Wohnmobil-Stellplatz an der Therme Bad Steben wird erweitert
Wohnmobil-Stellplatz an der Therme Bad Steben wird erweitert

Wohnmobil-Stellplatz an der Therme Bad Steben wird erweitert

Bayerisches Staatsbad Bad Steben GmbH

Gäste sollen sich auf dem Wohnmobil-Stellplatz genauso wohlfühlen wie in der Therme

Auf Grund seiner unmittelbaren Nähe zur Therme Bad Steben und zum Kurpark erfreut sich Bad Stebens Wohnmobil-Stellplatz einer wachsenden Beliebtheit. Diesem positiven Trend will das Bayerische Staatsbad Rechnung tragen und baut in diesem Jahr den Wohnmobil-Stellplatz aus. Dadurch wird sich nicht nur die Anzahl der Stellplätze von zwölf auf 18 erhöhen – auch die einzelnen Stellplatzflächen werden sich entscheidend vergrößern: 60 Quadratmeter stehen ab August pro Wohnmobil zur Verfügung.
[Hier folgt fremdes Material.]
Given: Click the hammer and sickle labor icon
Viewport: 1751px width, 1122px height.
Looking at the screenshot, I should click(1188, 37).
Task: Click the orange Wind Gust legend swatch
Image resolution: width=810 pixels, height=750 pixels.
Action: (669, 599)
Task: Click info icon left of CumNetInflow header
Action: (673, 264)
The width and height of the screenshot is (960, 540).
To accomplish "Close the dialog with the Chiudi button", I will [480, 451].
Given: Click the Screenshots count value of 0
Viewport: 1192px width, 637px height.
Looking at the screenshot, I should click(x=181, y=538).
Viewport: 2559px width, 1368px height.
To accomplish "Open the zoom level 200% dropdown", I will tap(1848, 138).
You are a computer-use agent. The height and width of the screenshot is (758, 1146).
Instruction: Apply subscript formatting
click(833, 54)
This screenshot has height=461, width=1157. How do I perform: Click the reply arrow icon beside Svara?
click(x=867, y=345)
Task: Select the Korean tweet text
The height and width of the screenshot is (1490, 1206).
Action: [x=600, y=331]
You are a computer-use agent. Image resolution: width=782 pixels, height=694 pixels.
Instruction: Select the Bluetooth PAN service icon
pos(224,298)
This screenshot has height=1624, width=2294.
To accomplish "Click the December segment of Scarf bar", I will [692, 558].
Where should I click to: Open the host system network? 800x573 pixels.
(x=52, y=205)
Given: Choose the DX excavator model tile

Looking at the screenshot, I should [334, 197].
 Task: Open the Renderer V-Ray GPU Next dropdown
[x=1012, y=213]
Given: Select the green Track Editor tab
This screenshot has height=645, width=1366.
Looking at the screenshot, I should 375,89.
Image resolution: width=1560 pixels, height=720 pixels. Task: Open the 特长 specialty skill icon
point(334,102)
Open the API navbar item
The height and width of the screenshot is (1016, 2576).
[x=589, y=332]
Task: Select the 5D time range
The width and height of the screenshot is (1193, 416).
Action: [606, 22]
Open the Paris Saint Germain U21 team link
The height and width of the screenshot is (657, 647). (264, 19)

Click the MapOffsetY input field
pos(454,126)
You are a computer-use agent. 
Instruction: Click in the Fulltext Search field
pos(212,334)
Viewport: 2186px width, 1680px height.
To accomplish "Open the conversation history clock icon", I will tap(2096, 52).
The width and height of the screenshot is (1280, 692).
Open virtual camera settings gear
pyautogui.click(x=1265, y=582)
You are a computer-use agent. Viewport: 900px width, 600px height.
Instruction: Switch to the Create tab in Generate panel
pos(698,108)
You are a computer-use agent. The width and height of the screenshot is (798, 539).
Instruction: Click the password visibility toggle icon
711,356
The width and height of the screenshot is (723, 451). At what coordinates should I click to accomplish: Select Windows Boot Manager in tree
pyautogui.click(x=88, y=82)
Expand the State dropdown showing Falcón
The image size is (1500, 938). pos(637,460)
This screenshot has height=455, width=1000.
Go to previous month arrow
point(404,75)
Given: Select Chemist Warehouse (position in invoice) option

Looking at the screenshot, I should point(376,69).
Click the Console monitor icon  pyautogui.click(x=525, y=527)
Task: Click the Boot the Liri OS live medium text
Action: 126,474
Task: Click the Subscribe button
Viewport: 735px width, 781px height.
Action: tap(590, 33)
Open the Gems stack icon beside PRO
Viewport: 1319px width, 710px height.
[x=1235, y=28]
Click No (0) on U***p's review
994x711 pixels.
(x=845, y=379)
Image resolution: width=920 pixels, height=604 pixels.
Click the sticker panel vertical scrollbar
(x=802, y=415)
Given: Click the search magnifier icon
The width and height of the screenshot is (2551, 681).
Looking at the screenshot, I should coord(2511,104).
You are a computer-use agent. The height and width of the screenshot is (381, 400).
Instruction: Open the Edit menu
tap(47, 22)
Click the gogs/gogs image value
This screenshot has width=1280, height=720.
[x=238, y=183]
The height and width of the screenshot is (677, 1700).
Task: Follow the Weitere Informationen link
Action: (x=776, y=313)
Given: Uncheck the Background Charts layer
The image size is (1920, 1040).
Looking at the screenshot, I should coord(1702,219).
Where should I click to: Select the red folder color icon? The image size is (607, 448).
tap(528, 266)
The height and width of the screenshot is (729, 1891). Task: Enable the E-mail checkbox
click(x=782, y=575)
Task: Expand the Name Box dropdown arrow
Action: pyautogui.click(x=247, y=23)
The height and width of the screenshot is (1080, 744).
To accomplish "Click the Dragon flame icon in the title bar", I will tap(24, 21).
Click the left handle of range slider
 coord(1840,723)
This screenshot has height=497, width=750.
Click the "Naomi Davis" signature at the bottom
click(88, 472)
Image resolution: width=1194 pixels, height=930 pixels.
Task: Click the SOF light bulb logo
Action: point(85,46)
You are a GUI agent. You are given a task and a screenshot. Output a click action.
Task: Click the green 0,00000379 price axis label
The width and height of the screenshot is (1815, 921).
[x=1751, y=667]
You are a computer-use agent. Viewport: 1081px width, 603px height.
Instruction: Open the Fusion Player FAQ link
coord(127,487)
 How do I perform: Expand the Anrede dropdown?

„Als weiteren kleinen Meilenstein für den Tourismus in Bad Steben“ bezeichnet Kurdirektor Ottmar Lang den Ausbau und die Begrünung des Wohnmobil-Stellplatzes: „Wir freuen uns, schon bald einen der modernsten und idyllischsten Wohnmobilstellplätze in Bayern zu haben.“ Während der kurzen Ausbauzeit kann der Wohnmobil-Stellplatz weiter ohne Einschränkungen genutzt werden.

Von Anbeginn in die Planungen einbezogen ist der Leiter der Kurgärtnerei Bad Steben, Jörg Zittrich. „Wir sehen den Wohnmobil-Stellplatz als verlängerten Arm des Kurparks. Mit acht großzügig angelegten Pflanzinseln und einer Zierapfel-Hecke wollen wir ein landschaftsgärtnerisches Idyll schaffen, das sich harmonisch in die sanfte Hügellandschaft oberhalb des Bad Stebener Pfarrbaches einfügt. Die Gäste sollen sich auf dem Wohnmobilstellplatz genauso wohlfühlen wie in unserer modernen Therme“, freut sich Zittrich.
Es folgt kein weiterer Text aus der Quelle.